*** Available data ***

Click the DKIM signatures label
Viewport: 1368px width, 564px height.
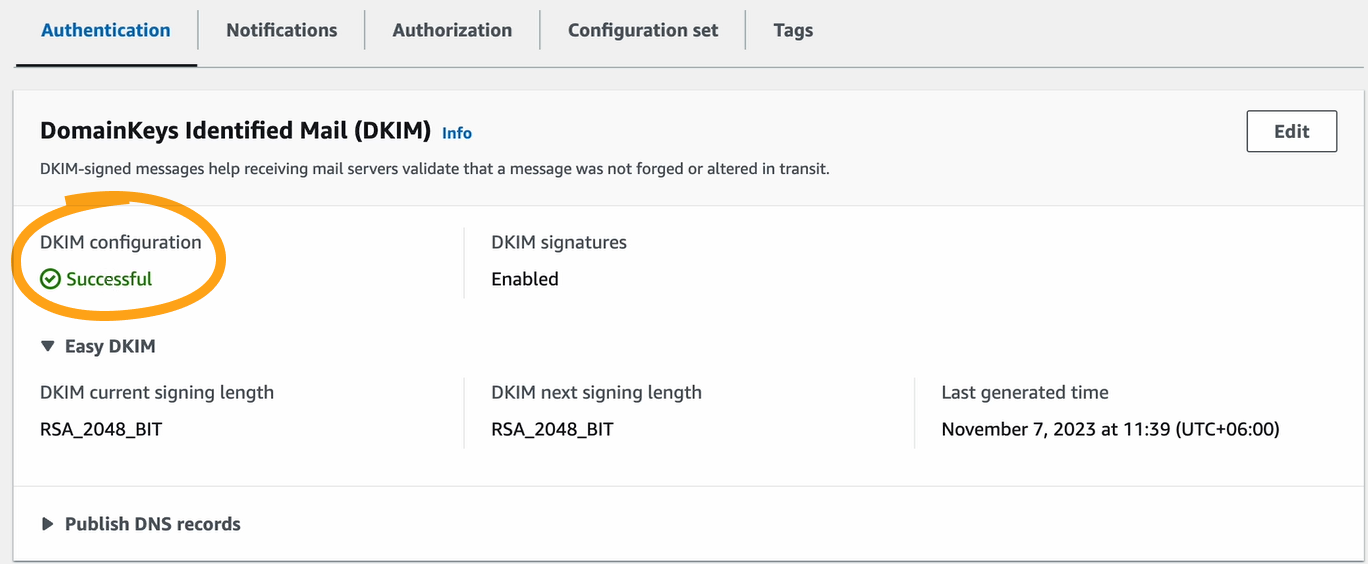[559, 242]
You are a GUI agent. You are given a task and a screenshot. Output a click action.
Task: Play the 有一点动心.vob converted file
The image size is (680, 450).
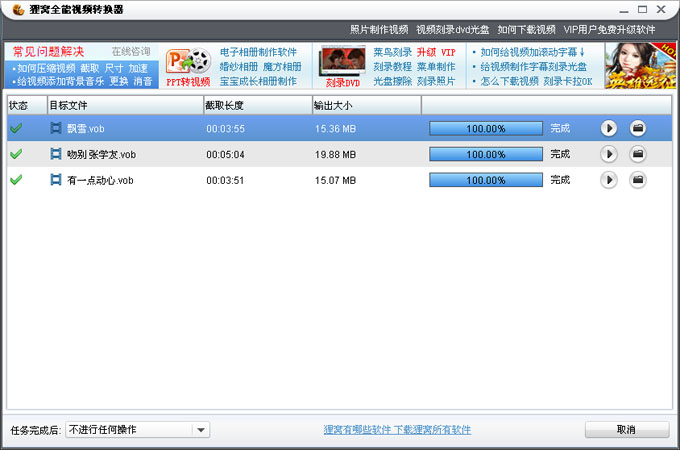point(608,180)
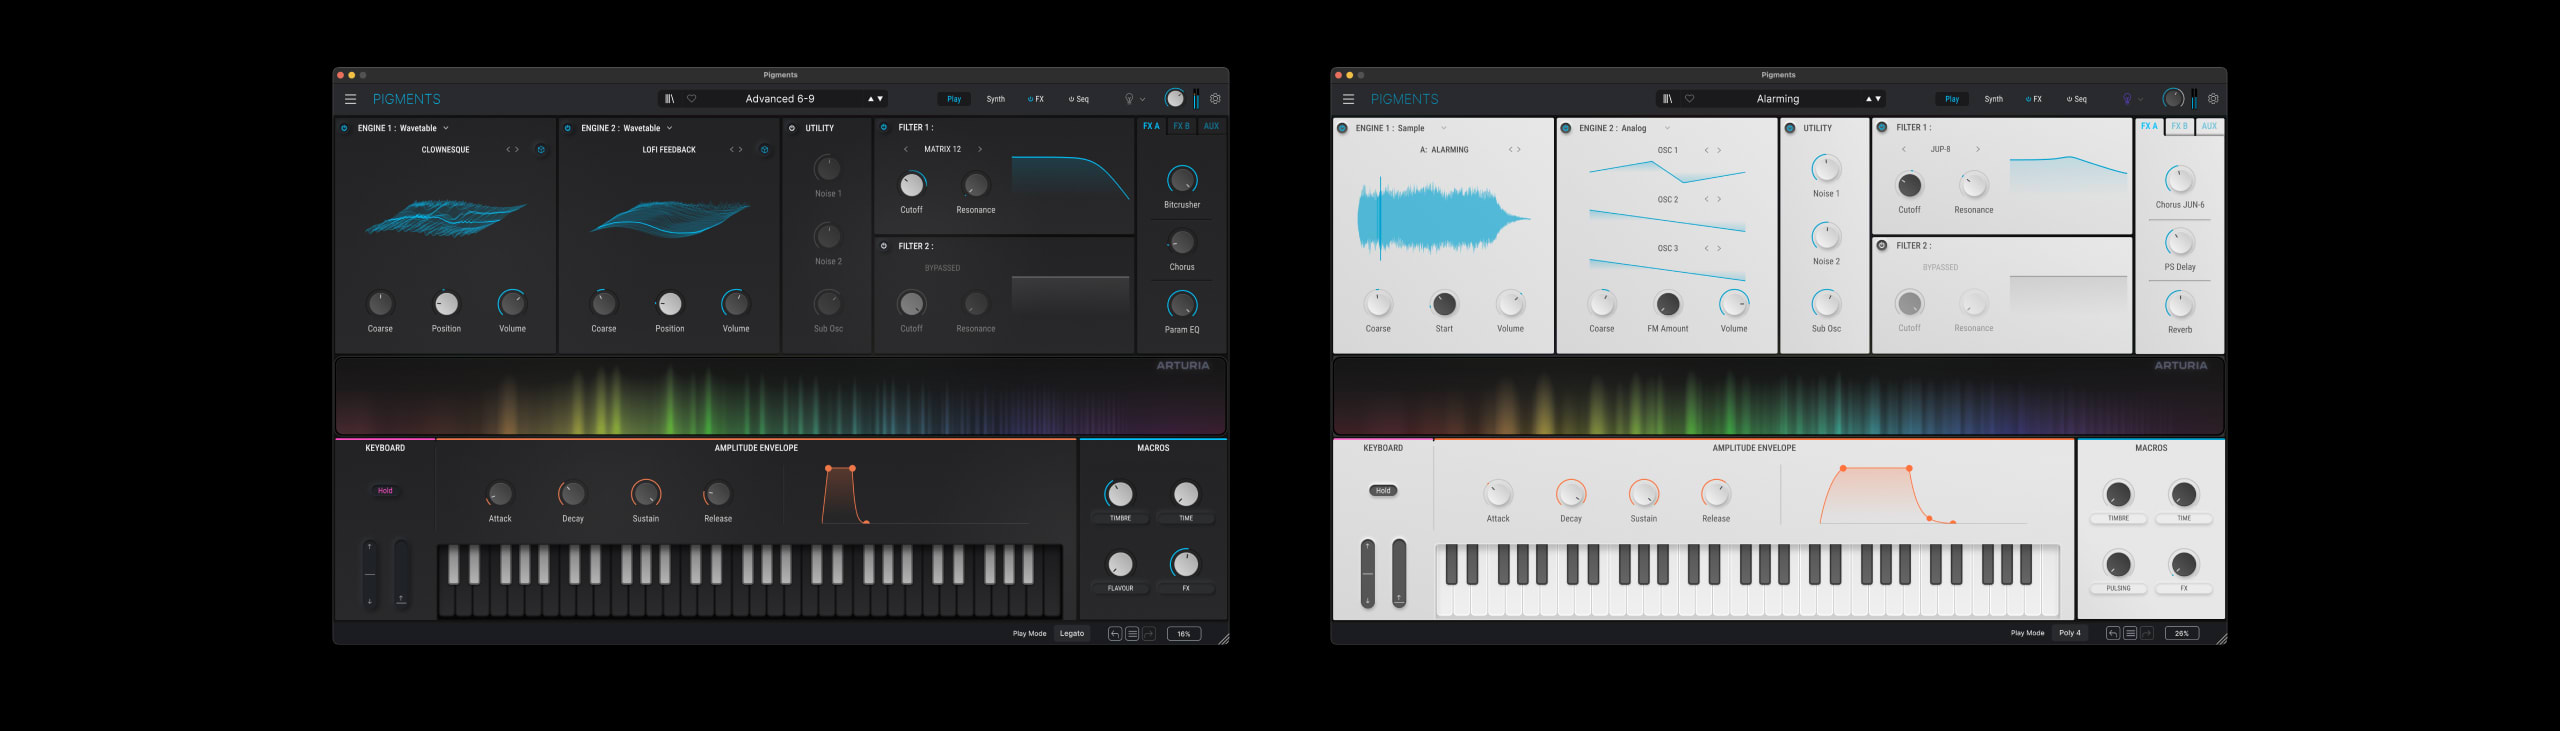This screenshot has width=2560, height=731.
Task: Switch to FX B tab in dark-themed window
Action: pyautogui.click(x=1181, y=127)
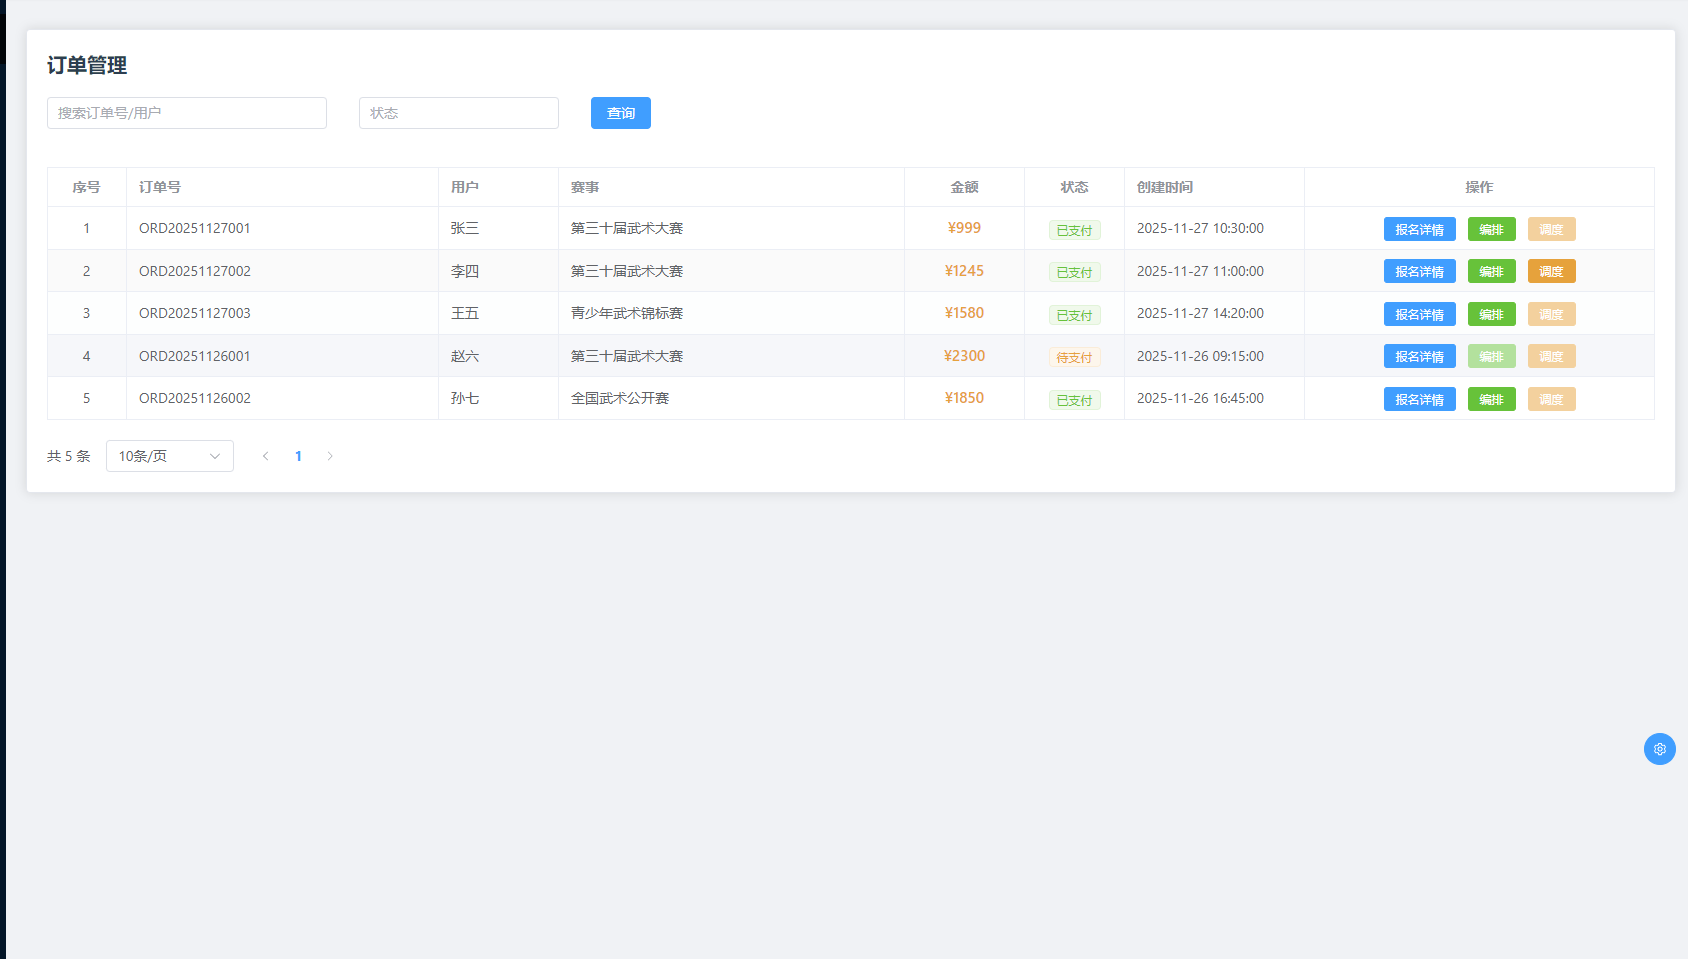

*** End of Available data ***

Prompt —
Please retype, exactly and only, the lines from the one holding "Task: Play the 有一点动心.vob converted file" to the end of the entries, both ends included, without any pictures.

Result —
Task: Play the 有一点动心.vob converted file
The image size is (680, 450).
point(608,180)
This screenshot has width=2560, height=731.
Task: Switch to FX B tab in dark-themed window
Action: pyautogui.click(x=1181, y=127)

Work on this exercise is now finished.